• Task
All of the data below is to be written out again exactly.

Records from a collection
━━━━━━━━━━━━━━━━
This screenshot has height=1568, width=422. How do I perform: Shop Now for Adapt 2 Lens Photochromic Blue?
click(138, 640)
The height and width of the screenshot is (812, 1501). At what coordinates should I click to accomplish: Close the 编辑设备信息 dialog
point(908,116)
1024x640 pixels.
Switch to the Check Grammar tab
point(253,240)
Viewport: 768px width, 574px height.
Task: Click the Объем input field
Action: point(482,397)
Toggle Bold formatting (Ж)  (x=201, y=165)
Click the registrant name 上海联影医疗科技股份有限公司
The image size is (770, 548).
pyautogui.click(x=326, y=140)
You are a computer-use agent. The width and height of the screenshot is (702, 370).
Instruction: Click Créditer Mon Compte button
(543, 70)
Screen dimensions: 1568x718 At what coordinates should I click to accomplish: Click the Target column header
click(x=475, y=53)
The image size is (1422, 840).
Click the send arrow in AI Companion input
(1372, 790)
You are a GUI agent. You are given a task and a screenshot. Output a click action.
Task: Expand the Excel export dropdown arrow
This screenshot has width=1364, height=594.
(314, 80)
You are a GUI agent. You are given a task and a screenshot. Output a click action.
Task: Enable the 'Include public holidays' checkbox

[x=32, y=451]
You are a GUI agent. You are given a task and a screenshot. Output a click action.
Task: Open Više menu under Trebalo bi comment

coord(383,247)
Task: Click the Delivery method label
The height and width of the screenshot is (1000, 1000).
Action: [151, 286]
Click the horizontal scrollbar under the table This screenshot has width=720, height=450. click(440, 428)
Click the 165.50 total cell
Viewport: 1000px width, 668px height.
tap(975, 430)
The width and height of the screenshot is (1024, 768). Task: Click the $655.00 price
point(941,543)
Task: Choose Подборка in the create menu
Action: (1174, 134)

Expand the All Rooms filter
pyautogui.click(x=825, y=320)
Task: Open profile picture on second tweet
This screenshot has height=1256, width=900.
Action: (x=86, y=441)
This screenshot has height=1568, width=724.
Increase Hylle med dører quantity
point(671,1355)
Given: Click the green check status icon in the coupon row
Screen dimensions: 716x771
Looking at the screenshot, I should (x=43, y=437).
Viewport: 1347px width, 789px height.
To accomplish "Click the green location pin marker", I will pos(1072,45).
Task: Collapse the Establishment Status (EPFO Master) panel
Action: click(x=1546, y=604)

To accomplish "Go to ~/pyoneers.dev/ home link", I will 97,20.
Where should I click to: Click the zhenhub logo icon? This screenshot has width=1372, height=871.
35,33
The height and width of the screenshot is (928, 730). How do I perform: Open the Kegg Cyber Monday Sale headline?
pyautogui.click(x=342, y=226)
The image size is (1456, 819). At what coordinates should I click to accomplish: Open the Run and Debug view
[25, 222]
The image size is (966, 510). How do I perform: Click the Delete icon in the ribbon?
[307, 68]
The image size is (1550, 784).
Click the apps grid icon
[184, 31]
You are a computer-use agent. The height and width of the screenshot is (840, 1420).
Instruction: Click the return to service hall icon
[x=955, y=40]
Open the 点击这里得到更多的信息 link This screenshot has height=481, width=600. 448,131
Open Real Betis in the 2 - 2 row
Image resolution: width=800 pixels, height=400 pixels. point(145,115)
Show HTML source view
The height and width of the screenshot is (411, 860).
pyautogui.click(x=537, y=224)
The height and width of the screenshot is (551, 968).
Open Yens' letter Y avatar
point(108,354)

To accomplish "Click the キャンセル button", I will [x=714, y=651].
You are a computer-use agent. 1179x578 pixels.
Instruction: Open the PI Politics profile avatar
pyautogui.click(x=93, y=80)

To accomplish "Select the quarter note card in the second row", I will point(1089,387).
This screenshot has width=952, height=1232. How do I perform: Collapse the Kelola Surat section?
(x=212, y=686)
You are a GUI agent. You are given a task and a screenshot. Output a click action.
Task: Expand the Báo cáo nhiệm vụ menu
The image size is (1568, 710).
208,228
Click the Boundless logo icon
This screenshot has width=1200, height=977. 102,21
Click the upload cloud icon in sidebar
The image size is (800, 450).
━━━━━━━━━━━━━━━━
• Exercise answer
This screenshot has height=1568, width=422. How do I perform: Shop Now for Adapt 2 Lens Photochromic Blue?
click(138, 640)
The height and width of the screenshot is (812, 1501). At what coordinates should I click to accomplish: Close the 编辑设备信息 dialog
point(908,116)
1024x640 pixels.
Switch to the Check Grammar tab
point(253,240)
Viewport: 768px width, 574px height.
Task: Click the Объем input field
Action: point(482,397)
Toggle Bold formatting (Ж)  (x=201, y=165)
Click the registrant name 上海联影医疗科技股份有限公司
The image size is (770, 548).
pyautogui.click(x=326, y=140)
You are a computer-use agent. The width and height of the screenshot is (702, 370).
Instruction: Click Créditer Mon Compte button
(543, 70)
Screen dimensions: 1568x718 At what coordinates should I click to accomplish: Click the Target column header
click(x=475, y=53)
The image size is (1422, 840).
Click the send arrow in AI Companion input
(1372, 790)
You are a GUI agent. You are given a task and a screenshot. Output a click action.
Task: Expand the Excel export dropdown arrow
This screenshot has width=1364, height=594.
(314, 80)
You are a GUI agent. You are given a task and a screenshot. Output a click action.
Task: Enable the 'Include public holidays' checkbox

[x=32, y=451]
You are a GUI agent. You are given a task and a screenshot. Output a click action.
Task: Open Više menu under Trebalo bi comment

coord(383,247)
Task: Click the Delivery method label
The height and width of the screenshot is (1000, 1000).
Action: [151, 286]
Click the horizontal scrollbar under the table This screenshot has width=720, height=450. click(440, 428)
Click the 165.50 total cell
Viewport: 1000px width, 668px height.
tap(975, 430)
The width and height of the screenshot is (1024, 768). Task: Click the $655.00 price
point(941,543)
Task: Choose Подборка in the create menu
Action: (1174, 134)

Expand the All Rooms filter
pyautogui.click(x=825, y=320)
Task: Open profile picture on second tweet
This screenshot has height=1256, width=900.
Action: (x=86, y=441)
This screenshot has height=1568, width=724.
Increase Hylle med dører quantity
point(671,1355)
Given: Click the green check status icon in the coupon row
Screen dimensions: 716x771
Looking at the screenshot, I should (x=43, y=437).
Viewport: 1347px width, 789px height.
To accomplish "Click the green location pin marker", I will pos(1072,45).
Task: Collapse the Establishment Status (EPFO Master) panel
Action: click(x=1546, y=604)

To accomplish "Go to ~/pyoneers.dev/ home link", I will 97,20.
Where should I click to: Click the zhenhub logo icon? This screenshot has width=1372, height=871.
35,33
The height and width of the screenshot is (928, 730). How do I perform: Open the Kegg Cyber Monday Sale headline?
pyautogui.click(x=342, y=226)
The image size is (1456, 819). At what coordinates should I click to accomplish: Open the Run and Debug view
[25, 222]
The image size is (966, 510). How do I perform: Click the Delete icon in the ribbon?
[307, 68]
The image size is (1550, 784).
Click the apps grid icon
[184, 31]
You are a computer-use agent. The height and width of the screenshot is (840, 1420).
Instruction: Click the return to service hall icon
[x=955, y=40]
Open the 点击这里得到更多的信息 link This screenshot has height=481, width=600. 448,131
Open Real Betis in the 2 - 2 row
Image resolution: width=800 pixels, height=400 pixels. point(145,115)
Show HTML source view
The height and width of the screenshot is (411, 860).
pyautogui.click(x=537, y=224)
The height and width of the screenshot is (551, 968).
Open Yens' letter Y avatar
point(108,354)

To accomplish "Click the キャンセル button", I will [x=714, y=651].
You are a computer-use agent. 1179x578 pixels.
Instruction: Open the PI Politics profile avatar
pyautogui.click(x=93, y=80)

To accomplish "Select the quarter note card in the second row", I will point(1089,387).
This screenshot has width=952, height=1232. How do I perform: Collapse the Kelola Surat section?
(x=212, y=686)
You are a GUI agent. You are given a task and a screenshot. Output a click action.
Task: Expand the Báo cáo nhiệm vụ menu
The image size is (1568, 710).
208,228
Click the Boundless logo icon
This screenshot has width=1200, height=977. 102,21
Click the upload cloud icon in sidebar
The image size is (800, 450).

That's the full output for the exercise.